* **Requirement**: Below are some records. Return exactly the lines from the one with "Where should I click to: Click Guides" to the one with "Click the 簡易 button", and nothing else.

....................

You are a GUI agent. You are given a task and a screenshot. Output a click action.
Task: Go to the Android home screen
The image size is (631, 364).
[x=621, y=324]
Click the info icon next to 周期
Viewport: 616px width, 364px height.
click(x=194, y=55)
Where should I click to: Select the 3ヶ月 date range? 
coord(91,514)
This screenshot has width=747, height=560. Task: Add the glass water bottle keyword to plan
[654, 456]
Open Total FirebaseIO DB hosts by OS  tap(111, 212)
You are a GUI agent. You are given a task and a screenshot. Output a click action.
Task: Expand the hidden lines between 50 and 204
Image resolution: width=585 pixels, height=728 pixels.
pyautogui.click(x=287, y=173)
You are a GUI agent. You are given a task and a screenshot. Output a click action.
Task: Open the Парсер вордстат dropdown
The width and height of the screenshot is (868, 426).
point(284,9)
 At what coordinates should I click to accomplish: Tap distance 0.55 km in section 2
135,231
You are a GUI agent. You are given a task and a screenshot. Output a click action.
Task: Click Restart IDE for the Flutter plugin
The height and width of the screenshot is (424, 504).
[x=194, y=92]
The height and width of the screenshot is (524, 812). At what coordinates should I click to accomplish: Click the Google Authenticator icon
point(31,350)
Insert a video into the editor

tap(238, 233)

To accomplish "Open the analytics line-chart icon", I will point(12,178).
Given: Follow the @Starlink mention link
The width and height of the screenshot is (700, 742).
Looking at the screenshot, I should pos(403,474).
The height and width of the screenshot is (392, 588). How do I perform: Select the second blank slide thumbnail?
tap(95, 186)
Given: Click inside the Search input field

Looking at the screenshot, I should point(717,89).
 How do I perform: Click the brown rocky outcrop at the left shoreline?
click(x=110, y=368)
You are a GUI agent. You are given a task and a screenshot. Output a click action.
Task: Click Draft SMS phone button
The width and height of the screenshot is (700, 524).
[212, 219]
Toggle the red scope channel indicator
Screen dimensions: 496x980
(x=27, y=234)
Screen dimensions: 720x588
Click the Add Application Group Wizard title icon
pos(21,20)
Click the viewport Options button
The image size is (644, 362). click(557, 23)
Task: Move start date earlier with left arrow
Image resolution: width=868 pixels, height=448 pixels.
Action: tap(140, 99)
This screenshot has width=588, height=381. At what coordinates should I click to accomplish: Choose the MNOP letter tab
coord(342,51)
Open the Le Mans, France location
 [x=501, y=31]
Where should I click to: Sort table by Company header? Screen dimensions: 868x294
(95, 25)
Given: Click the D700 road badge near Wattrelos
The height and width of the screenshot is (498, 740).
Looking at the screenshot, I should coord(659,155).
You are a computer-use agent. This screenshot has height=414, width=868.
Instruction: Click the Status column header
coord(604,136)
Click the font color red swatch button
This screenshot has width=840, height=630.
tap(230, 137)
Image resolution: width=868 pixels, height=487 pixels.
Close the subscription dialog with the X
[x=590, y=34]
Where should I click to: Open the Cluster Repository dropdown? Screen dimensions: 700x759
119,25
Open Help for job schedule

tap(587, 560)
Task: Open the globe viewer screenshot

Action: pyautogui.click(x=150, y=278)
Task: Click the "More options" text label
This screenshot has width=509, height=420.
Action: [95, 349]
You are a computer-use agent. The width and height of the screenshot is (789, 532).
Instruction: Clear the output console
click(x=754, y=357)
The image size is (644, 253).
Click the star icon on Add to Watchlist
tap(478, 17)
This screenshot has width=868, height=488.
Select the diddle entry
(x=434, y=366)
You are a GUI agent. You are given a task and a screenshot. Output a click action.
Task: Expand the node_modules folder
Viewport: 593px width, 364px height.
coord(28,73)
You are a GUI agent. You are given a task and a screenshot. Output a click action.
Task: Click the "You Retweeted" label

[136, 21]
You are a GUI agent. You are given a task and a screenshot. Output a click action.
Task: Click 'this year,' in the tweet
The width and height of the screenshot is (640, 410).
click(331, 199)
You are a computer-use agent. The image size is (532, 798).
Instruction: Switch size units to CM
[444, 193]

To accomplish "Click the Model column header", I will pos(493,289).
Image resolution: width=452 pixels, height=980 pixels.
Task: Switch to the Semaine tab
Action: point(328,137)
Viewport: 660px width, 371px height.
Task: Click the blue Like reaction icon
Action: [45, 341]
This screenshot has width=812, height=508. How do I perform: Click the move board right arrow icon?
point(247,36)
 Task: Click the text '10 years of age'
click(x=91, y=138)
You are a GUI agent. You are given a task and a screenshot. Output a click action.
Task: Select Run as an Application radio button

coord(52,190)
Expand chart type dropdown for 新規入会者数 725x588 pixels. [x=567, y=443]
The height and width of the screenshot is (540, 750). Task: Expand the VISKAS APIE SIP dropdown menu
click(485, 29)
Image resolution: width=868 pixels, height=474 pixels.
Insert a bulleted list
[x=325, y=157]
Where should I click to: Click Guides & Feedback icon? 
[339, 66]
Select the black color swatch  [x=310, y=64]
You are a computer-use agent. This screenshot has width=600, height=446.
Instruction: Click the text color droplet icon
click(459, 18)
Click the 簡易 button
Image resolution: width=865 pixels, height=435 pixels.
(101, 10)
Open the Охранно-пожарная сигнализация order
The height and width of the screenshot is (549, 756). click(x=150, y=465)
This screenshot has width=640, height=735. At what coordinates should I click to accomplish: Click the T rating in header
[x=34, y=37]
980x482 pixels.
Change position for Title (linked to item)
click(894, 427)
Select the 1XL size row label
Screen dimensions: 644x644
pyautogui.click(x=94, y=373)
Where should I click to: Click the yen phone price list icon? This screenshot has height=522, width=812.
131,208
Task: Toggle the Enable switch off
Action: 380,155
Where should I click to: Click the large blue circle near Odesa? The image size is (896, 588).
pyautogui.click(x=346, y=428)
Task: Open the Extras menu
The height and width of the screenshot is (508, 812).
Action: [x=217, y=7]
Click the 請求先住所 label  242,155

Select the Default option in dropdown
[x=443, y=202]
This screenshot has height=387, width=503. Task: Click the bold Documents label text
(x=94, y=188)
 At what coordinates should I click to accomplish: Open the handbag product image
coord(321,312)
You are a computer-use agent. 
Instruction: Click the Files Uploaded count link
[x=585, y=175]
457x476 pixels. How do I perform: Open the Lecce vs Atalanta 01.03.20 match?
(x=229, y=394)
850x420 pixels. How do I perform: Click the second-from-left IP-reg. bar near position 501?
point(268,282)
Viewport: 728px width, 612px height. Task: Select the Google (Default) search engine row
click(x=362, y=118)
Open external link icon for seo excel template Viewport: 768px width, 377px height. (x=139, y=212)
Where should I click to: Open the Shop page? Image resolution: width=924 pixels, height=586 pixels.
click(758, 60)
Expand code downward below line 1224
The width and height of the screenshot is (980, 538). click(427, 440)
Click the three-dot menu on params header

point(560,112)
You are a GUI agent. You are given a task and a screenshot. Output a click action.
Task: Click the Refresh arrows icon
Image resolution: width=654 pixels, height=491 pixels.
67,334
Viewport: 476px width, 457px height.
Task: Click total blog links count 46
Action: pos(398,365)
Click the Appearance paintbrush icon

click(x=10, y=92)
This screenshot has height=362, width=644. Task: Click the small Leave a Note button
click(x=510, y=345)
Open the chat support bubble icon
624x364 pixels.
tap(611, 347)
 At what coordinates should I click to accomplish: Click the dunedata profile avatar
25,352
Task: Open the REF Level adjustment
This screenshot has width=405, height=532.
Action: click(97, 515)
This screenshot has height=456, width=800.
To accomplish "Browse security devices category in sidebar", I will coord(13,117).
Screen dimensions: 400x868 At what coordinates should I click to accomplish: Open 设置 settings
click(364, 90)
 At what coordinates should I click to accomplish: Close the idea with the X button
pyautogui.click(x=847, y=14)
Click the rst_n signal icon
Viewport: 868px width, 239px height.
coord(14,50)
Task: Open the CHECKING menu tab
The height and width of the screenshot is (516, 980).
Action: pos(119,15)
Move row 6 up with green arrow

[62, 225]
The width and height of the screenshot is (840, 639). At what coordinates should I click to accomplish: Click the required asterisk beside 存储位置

....................

* **Task response**:
Where should I click to: Click Guides & Feedback icon? 
[339, 66]
Select the black color swatch  [x=310, y=64]
You are a computer-use agent. This screenshot has width=600, height=446.
Instruction: Click the text color droplet icon
click(459, 18)
Click the 簡易 button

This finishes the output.